==== Data records ====

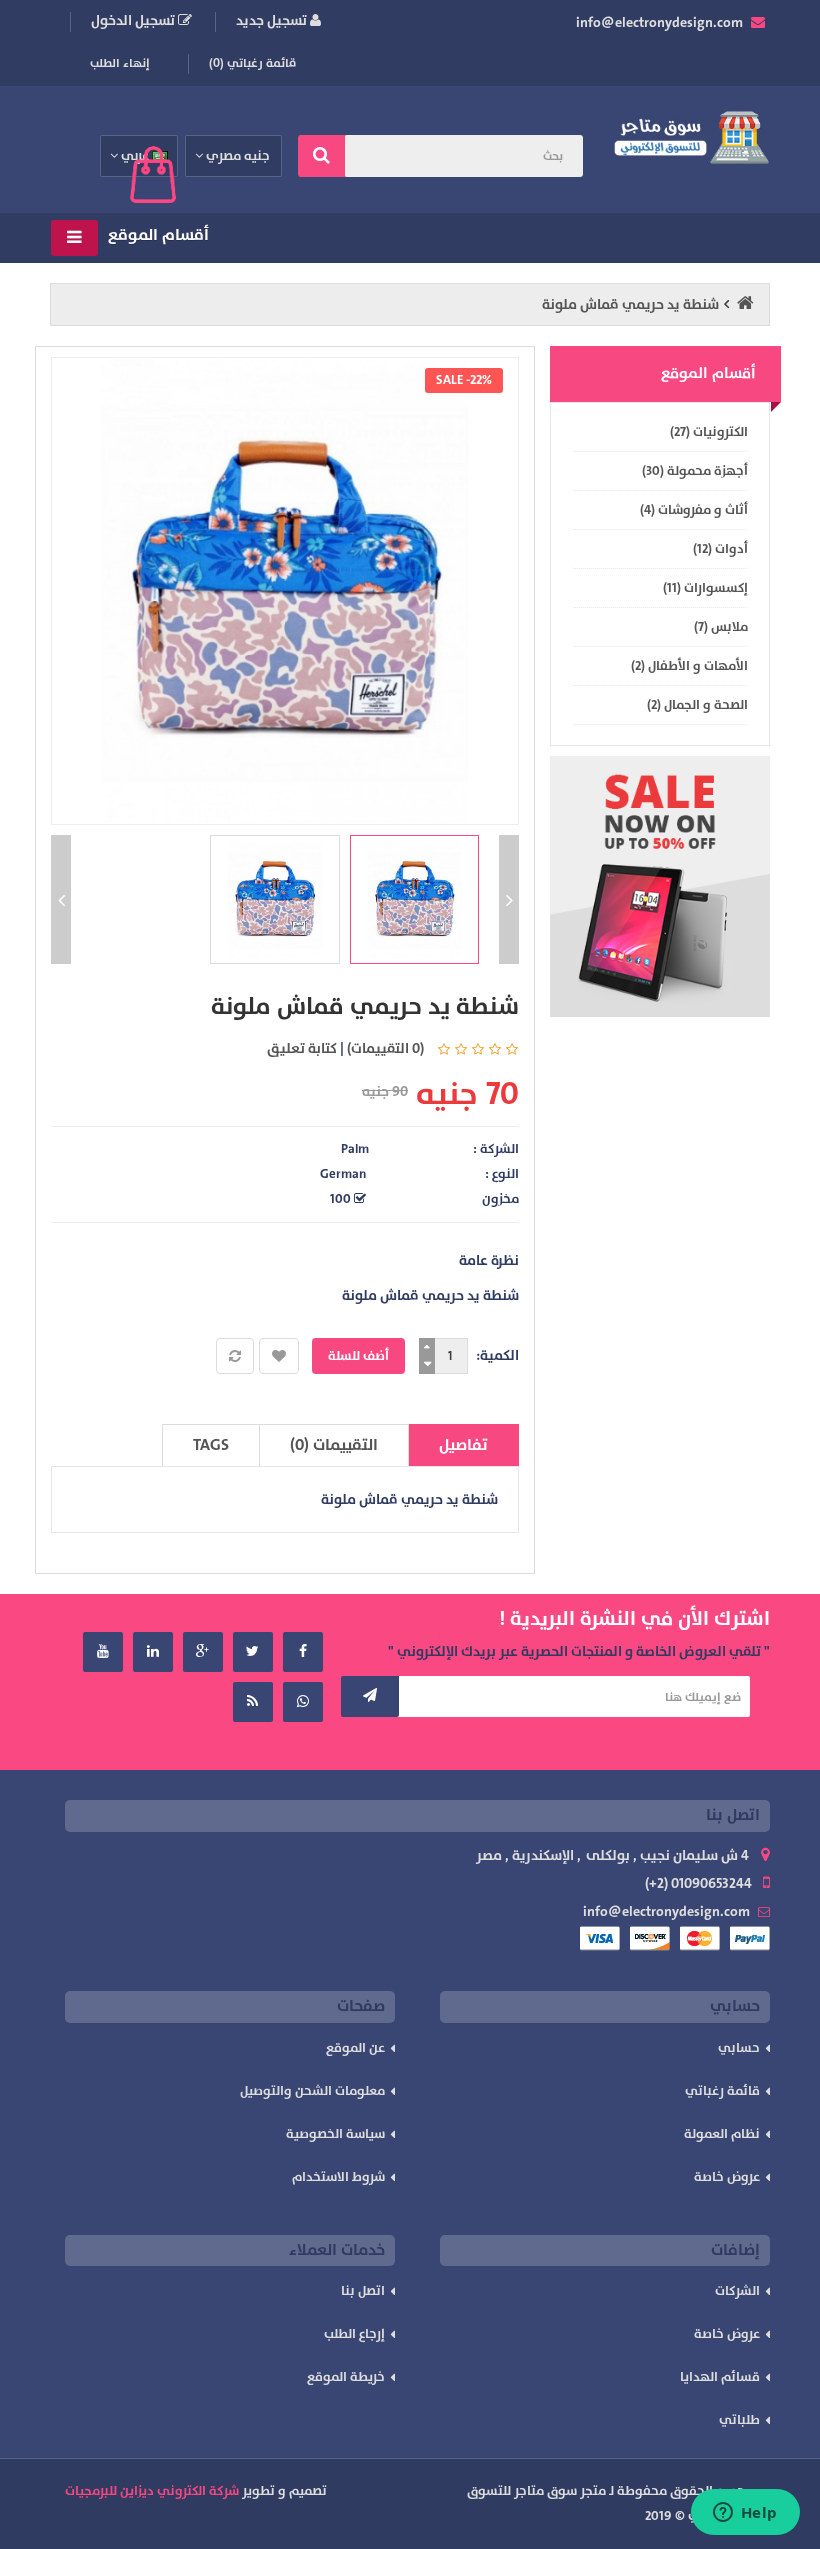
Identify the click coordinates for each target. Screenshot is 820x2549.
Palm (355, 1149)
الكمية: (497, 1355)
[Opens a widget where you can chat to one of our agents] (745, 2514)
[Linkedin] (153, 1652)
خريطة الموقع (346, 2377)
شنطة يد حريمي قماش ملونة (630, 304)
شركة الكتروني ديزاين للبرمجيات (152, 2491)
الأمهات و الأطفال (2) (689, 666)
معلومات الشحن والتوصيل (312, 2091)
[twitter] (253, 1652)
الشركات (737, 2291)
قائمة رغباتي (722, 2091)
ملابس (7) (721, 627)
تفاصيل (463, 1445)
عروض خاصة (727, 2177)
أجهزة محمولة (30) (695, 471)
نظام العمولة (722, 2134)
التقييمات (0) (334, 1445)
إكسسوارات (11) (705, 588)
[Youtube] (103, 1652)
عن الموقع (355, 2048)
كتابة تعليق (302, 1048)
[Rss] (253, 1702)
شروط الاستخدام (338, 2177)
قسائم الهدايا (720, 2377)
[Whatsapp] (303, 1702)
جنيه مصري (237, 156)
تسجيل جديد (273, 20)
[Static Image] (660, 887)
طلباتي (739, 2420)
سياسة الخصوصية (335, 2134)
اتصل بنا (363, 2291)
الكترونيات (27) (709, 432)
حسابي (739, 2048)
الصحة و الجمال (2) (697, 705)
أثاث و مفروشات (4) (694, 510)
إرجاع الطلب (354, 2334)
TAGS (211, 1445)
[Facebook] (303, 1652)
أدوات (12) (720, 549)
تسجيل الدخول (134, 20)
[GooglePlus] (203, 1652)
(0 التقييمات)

====

**Work instructions**
Your task is to repeat the data above exactly while excluding the pictures.

**The completed task**
Identify the click coordinates for each target. Screenshot is 820x2549.
Palm (355, 1149)
الكمية: (497, 1355)
[Opens a widget where you can chat to one of our agents] (745, 2514)
[Linkedin] (153, 1652)
خريطة الموقع (346, 2377)
شنطة يد حريمي قماش ملونة (630, 304)
شركة الكتروني ديزاين للبرمجيات (152, 2491)
الأمهات و الأطفال (2) (689, 666)
معلومات الشحن والتوصيل (312, 2091)
[twitter] (253, 1652)
الشركات (737, 2291)
قائمة رغباتي (722, 2091)
ملابس (7) (721, 627)
تفاصيل (463, 1445)
عروض خاصة (727, 2177)
أجهزة محمولة (30) (695, 471)
نظام العمولة (722, 2134)
التقييمات (0) (334, 1445)
إكسسوارات (11) (705, 588)
[Youtube] (103, 1652)
عن الموقع (355, 2048)
كتابة تعليق (302, 1048)
[Rss] (253, 1702)
شروط الاستخدام (338, 2177)
قسائم الهدايا (720, 2377)
[Whatsapp] (303, 1702)
جنيه مصري (237, 156)
تسجيل جديد (273, 20)
[Static Image] (660, 887)
طلباتي (739, 2420)
سياسة الخصوصية (335, 2134)
اتصل بنا (363, 2291)
الكترونيات (27) (709, 432)
حسابي (739, 2048)
الصحة و الجمال (2) (697, 705)
أثاث و مفروشات (4) (694, 510)
إرجاع الطلب (354, 2334)
TAGS (211, 1445)
[Facebook] (303, 1652)
أدوات (12) (720, 549)
تسجيل الدخول (134, 20)
[GooglePlus] (203, 1652)
(0 التقييمات)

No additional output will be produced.